Kent se cepilló los dientes. No tenía sentido morir con los dientes sucios. Bajó el cepillo de dientes medio usado y escupió la espuma de la boca. No se molestó en hacer correr un poco de agua para limpiar el desorden.

La manera más fácil de deslizarse a la tumba sería a través de una sobredosis; lo había pensado mil veces. Pero al cavilar ahora en eso le pareció que debía haber más respecto al asunto. Podría pasar un mes antes de que localizaran el cuerpo podrido, quizás más. Tal vez debía hacerlo en un lugar en que se hiciera una proclama. El banco, por ejemplo. O en la torre de una iglesia. Por otra parte, ¿le importaba? No, no le importaba para nada. Él solo quería salir. Finalizar. Deseaba acabar. Encontrar el cementerio de Bono. Hallar un sacerdote…

Confesarse.

Kent estaba en medio de la habitación, dirigiéndose a ninguna parte, cuando el pensamiento le llegó a la mente. Imaginó a Bono diciéndole: «Confiese, hijo mío». El mensaje se le alojó en el pecho. Aquello parecía tener una sensación de propósito. Y un suicidio con propósito se sentía mejor que uno sin sentido. Sería algo como inclinarse sobre ese precipicio y llamar al millón de estúpidos que se esfuerzan por trepar la piedra: «Hola, compañeros, aquí arriba no hay nada más que cenizas y lápidas. Ahórrense la energía».

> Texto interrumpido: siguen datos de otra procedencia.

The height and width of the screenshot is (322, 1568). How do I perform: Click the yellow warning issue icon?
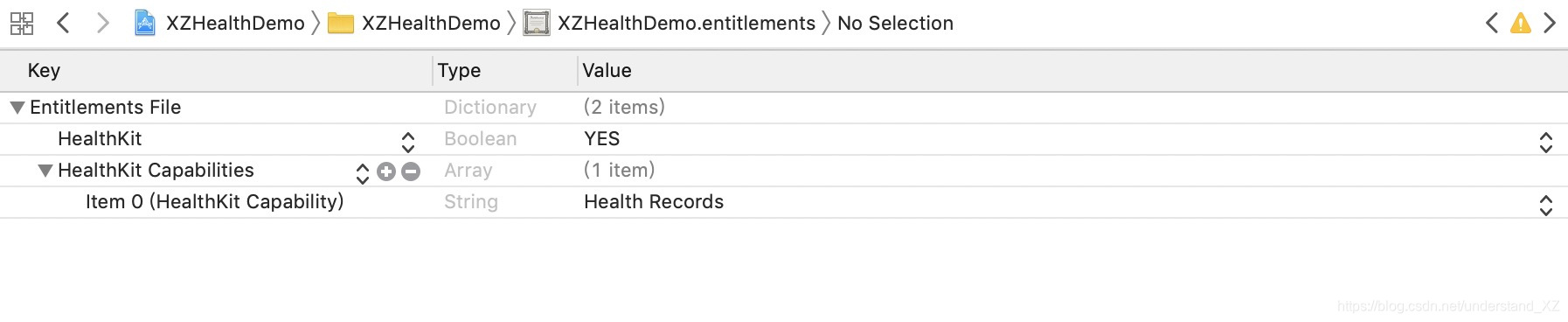click(x=1521, y=24)
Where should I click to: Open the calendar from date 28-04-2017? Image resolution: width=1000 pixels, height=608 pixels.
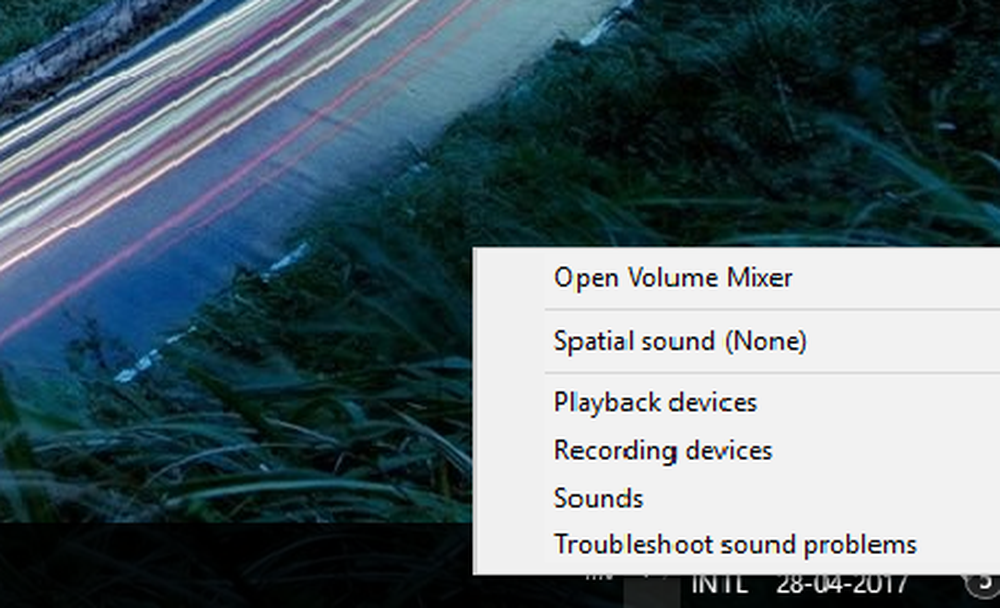842,584
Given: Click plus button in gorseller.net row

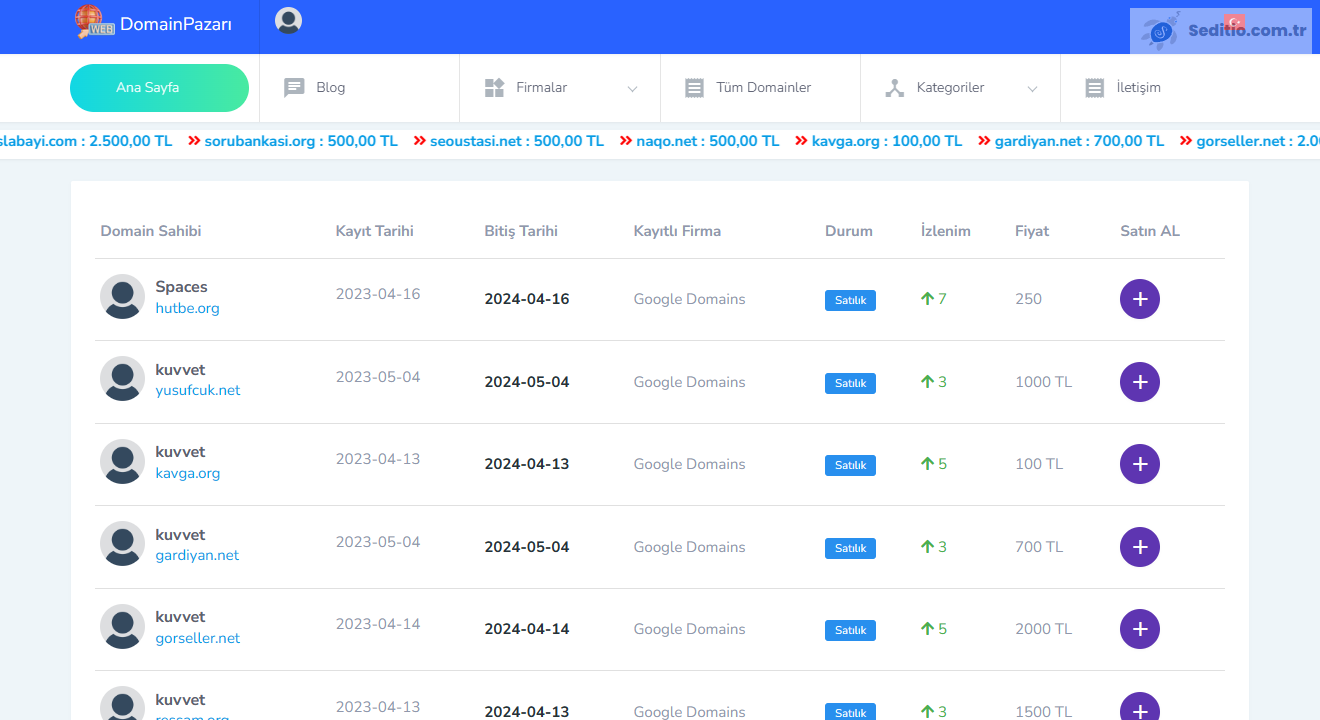Looking at the screenshot, I should [x=1139, y=629].
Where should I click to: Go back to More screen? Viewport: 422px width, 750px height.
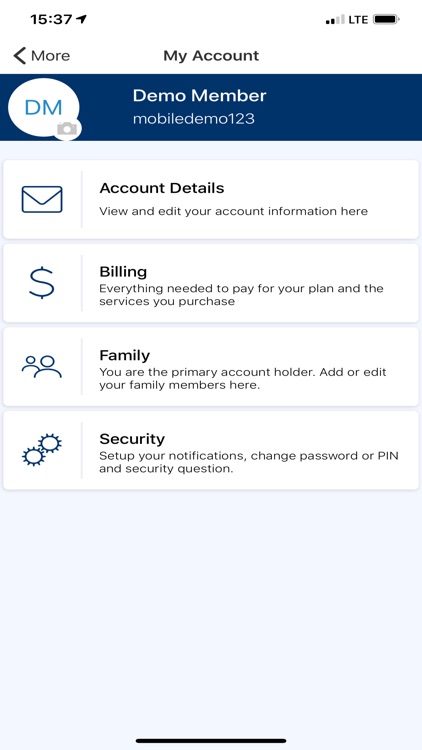(x=42, y=56)
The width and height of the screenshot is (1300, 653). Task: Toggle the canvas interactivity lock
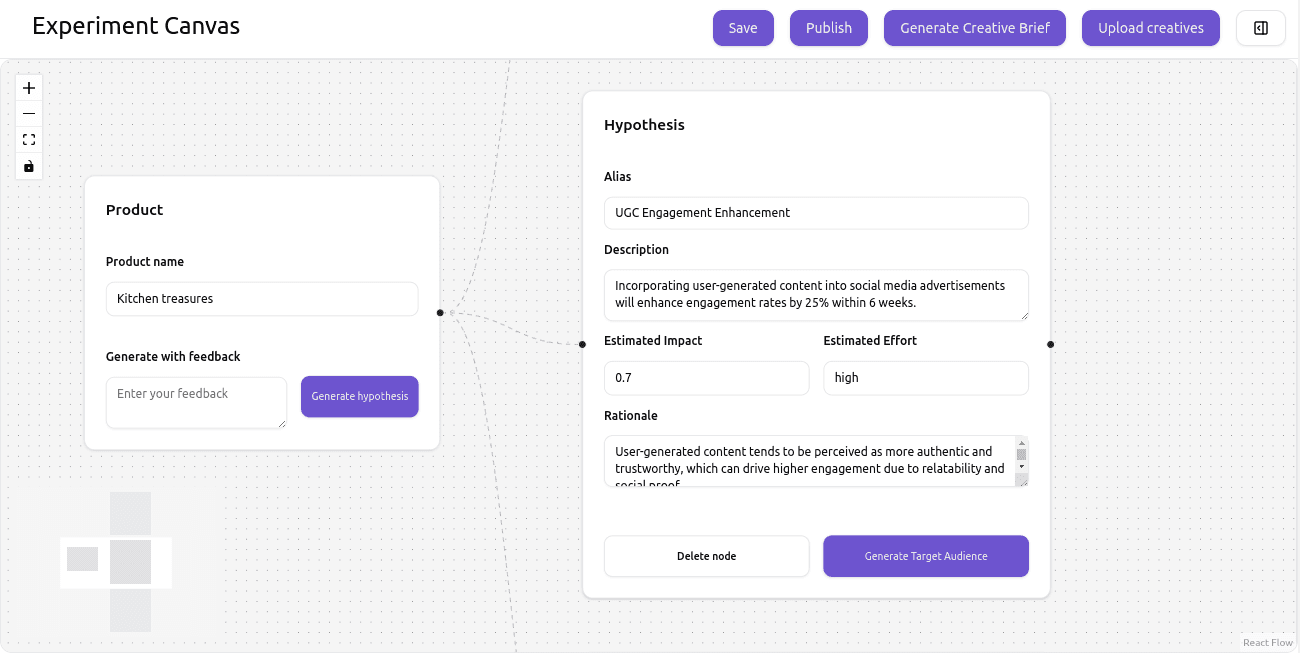pyautogui.click(x=29, y=166)
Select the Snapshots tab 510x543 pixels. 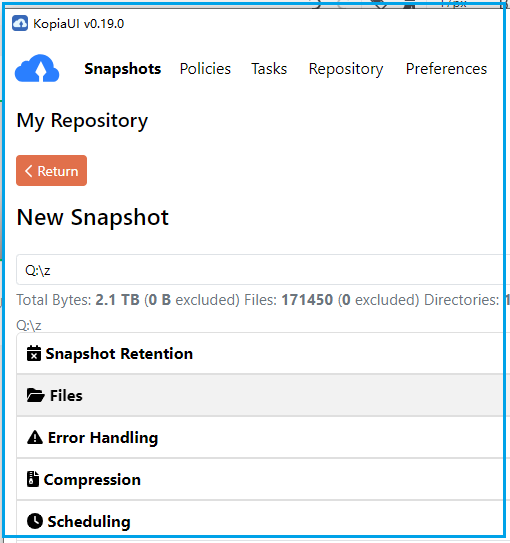[123, 69]
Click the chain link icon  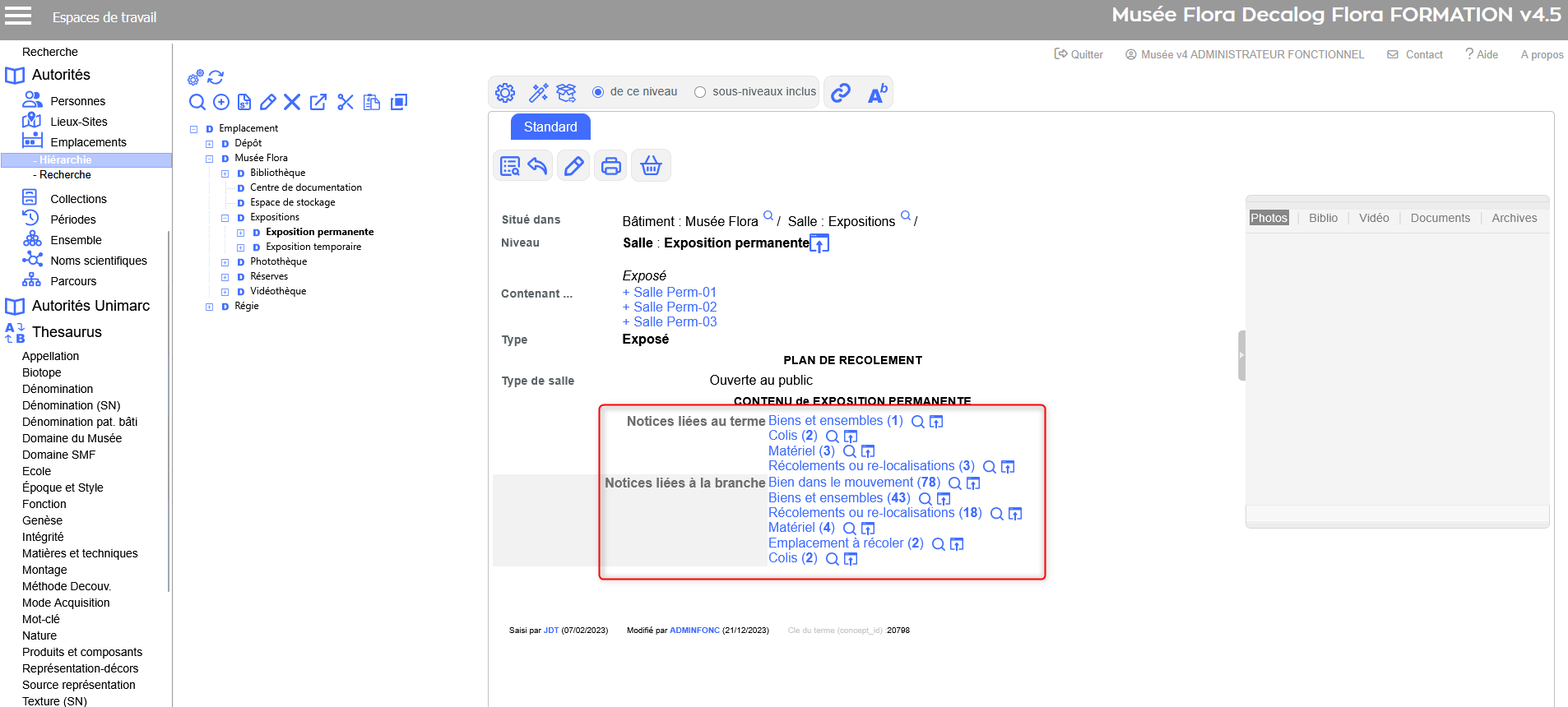click(x=841, y=93)
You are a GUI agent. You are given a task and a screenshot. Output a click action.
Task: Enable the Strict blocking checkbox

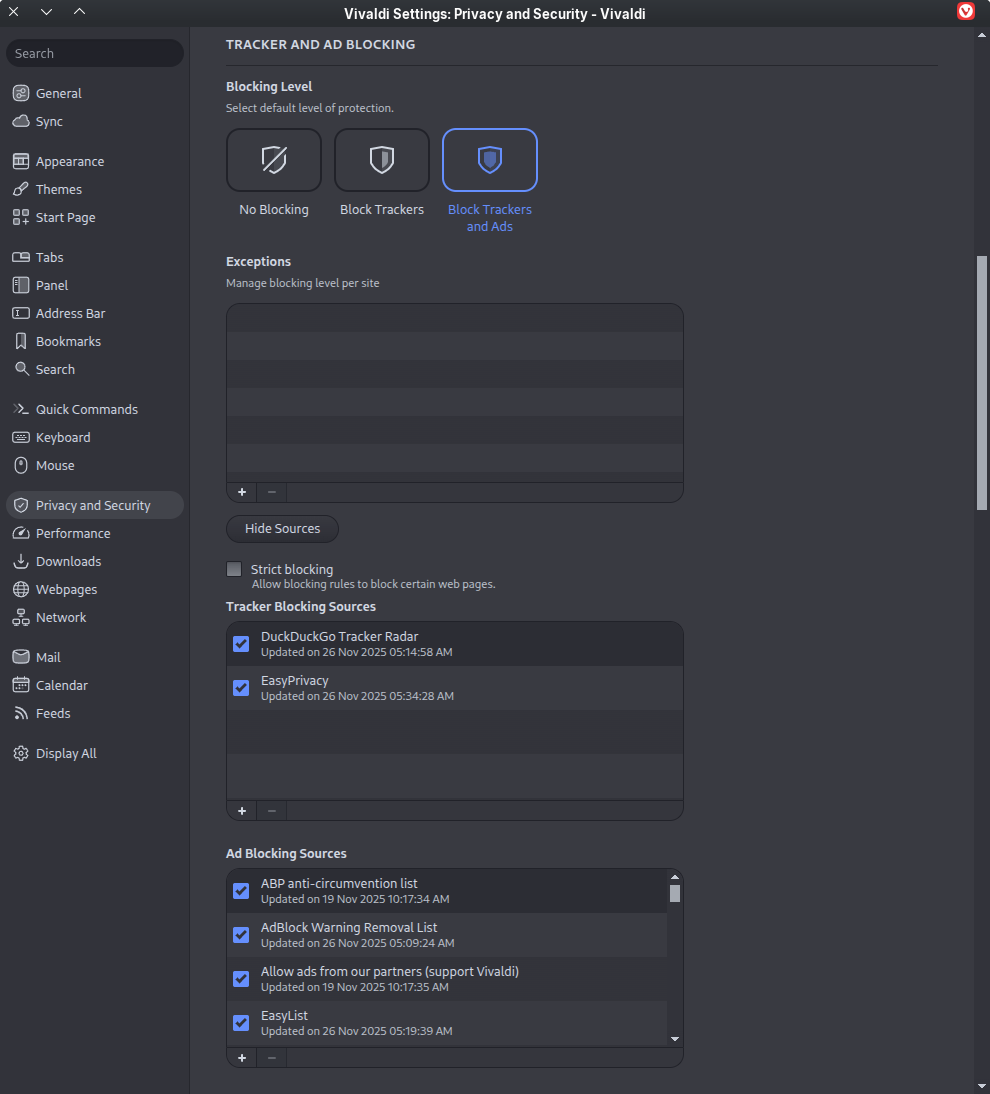(x=234, y=569)
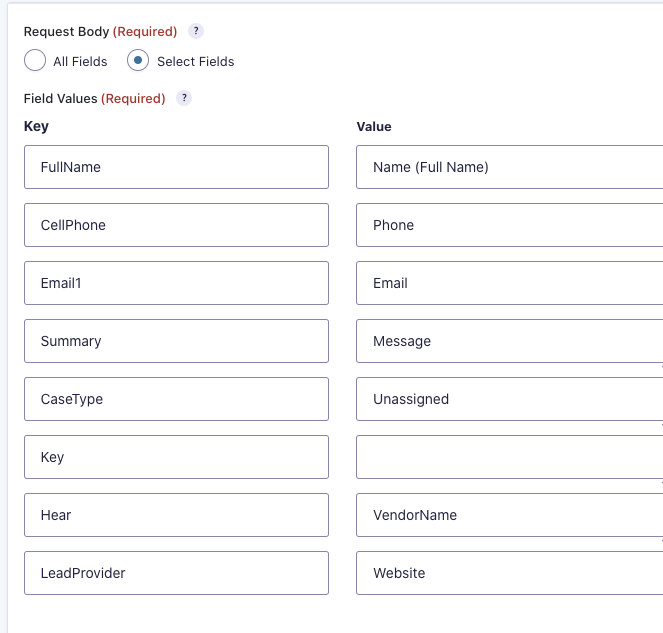The width and height of the screenshot is (663, 633).
Task: Open the Message value dropdown
Action: point(510,341)
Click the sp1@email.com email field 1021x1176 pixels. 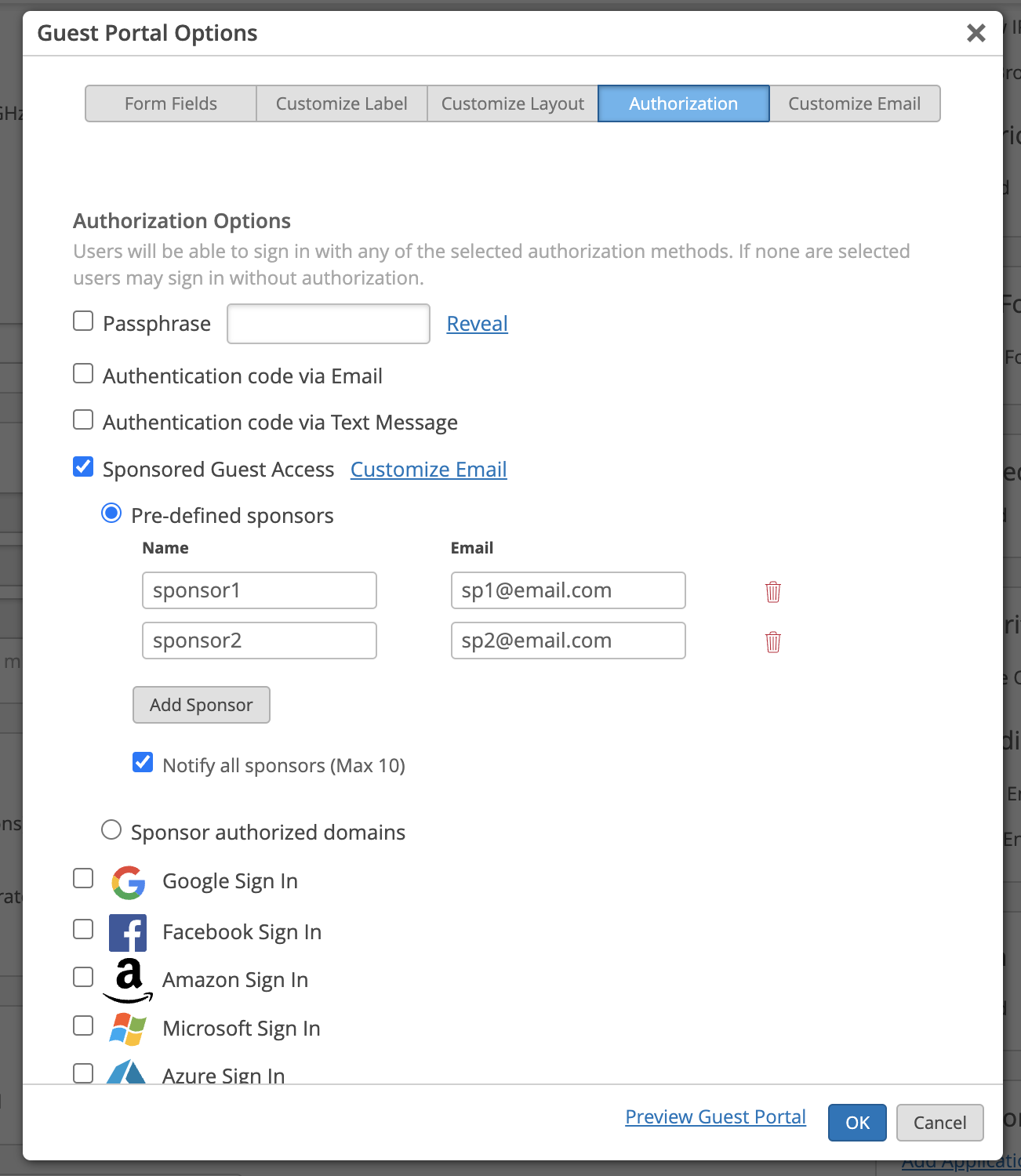pyautogui.click(x=568, y=590)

Confesarse con un sacerdote. Hallar una iglesia, encontrar a un hombre con cuello clerical, confesar el crimen, luego deambular hacia el desierto. Tal vez encontrar al Dios de Helen. El pensamiento le volvió a producir opresión en el pecho. Lo siento, Helen. Querida vieja Helen.

Kent se sentó en la cama y reposó la frente en las manos. Una imagen de Helen le llenó la mente, y tragó para hacer pasar el nudo en la garganta. Ella señalaba el espacio descubierto encima de la chimenea… el lugar que una vez se había adornado con una pintura de Cristo. Helen estaba diciendo: «Tú lo crucificaste, Kent». Solo que ella no lo gritaba ni se lo embutía garganta abajo. Ella estaba llorando y sonriendo.

—Sí —dijo él entre dientes mientras una lágrima le bajaba por la mejilla—. Y ahora voy a crucificarme, Helen.